Task requirements: Without the images, set down each entry exactly.

Records to use:
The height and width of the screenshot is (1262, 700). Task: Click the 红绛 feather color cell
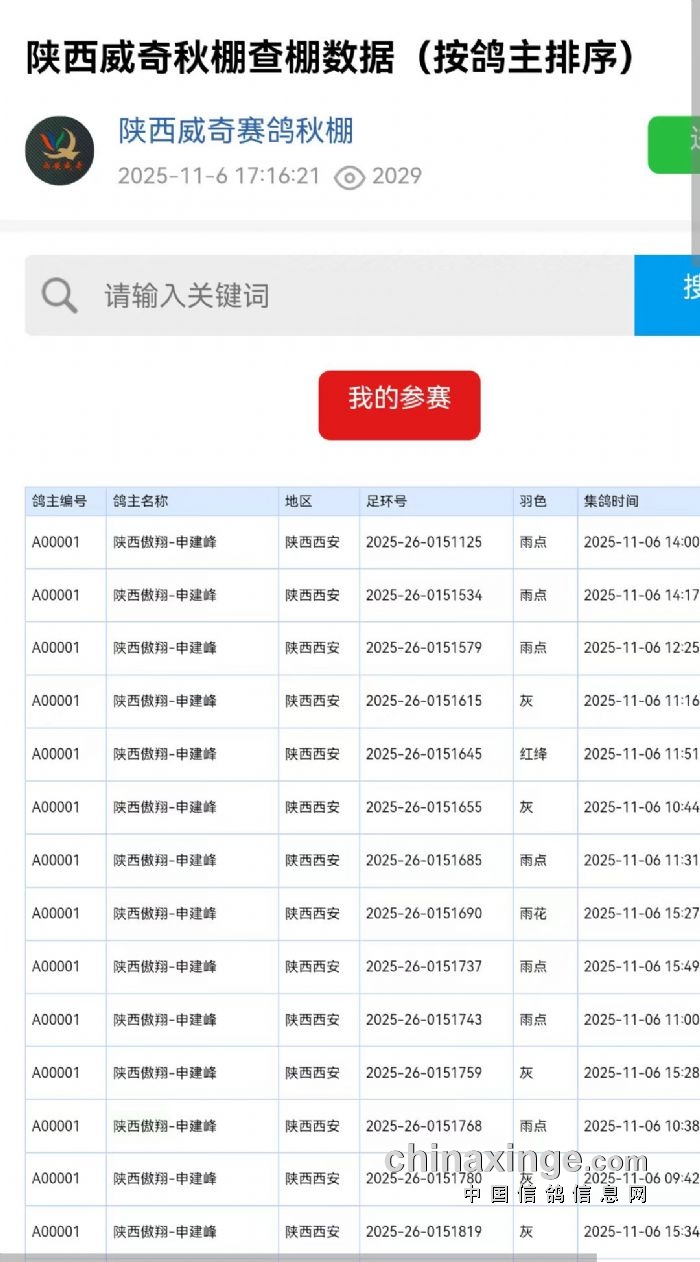533,754
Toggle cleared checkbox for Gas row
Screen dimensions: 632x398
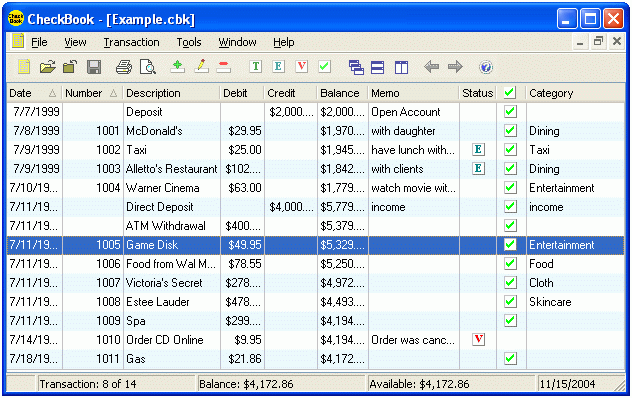click(510, 358)
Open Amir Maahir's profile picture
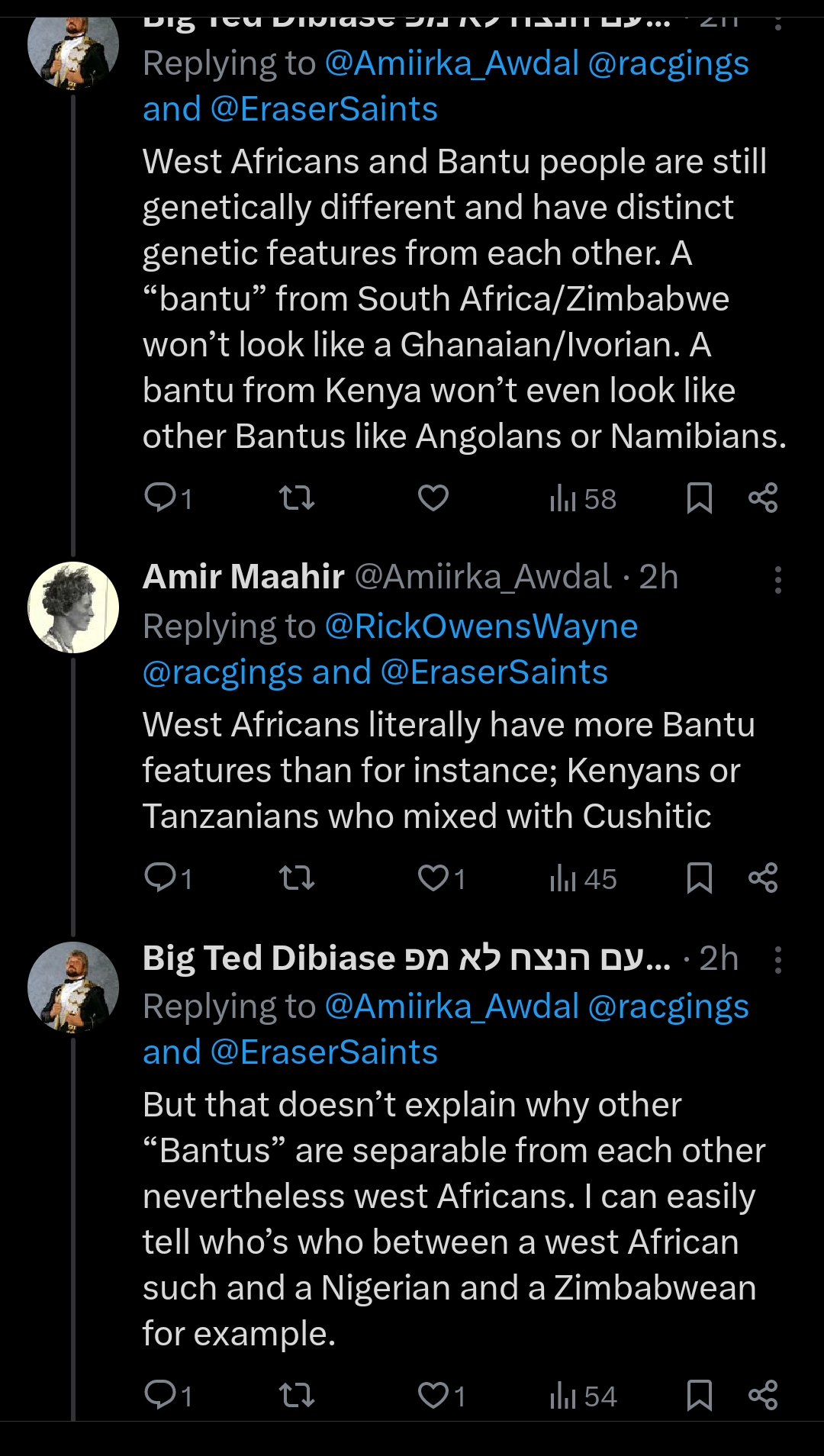The height and width of the screenshot is (1456, 824). click(x=73, y=607)
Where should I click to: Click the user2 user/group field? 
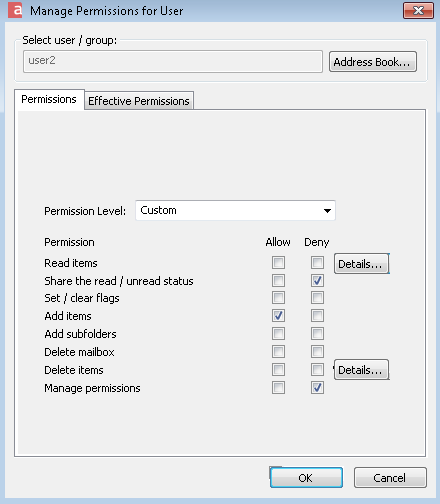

Completed task:
The height and width of the screenshot is (1262, 700). Task: Click the 红绛 feather color cell
533,754
Toggle cleared checkbox for Gas row
Screen dimensions: 632x398
click(510, 358)
Open Amir Maahir's profile picture
The height and width of the screenshot is (1456, 824). click(x=73, y=607)
Where should I click to: Click the user2 user/group field? 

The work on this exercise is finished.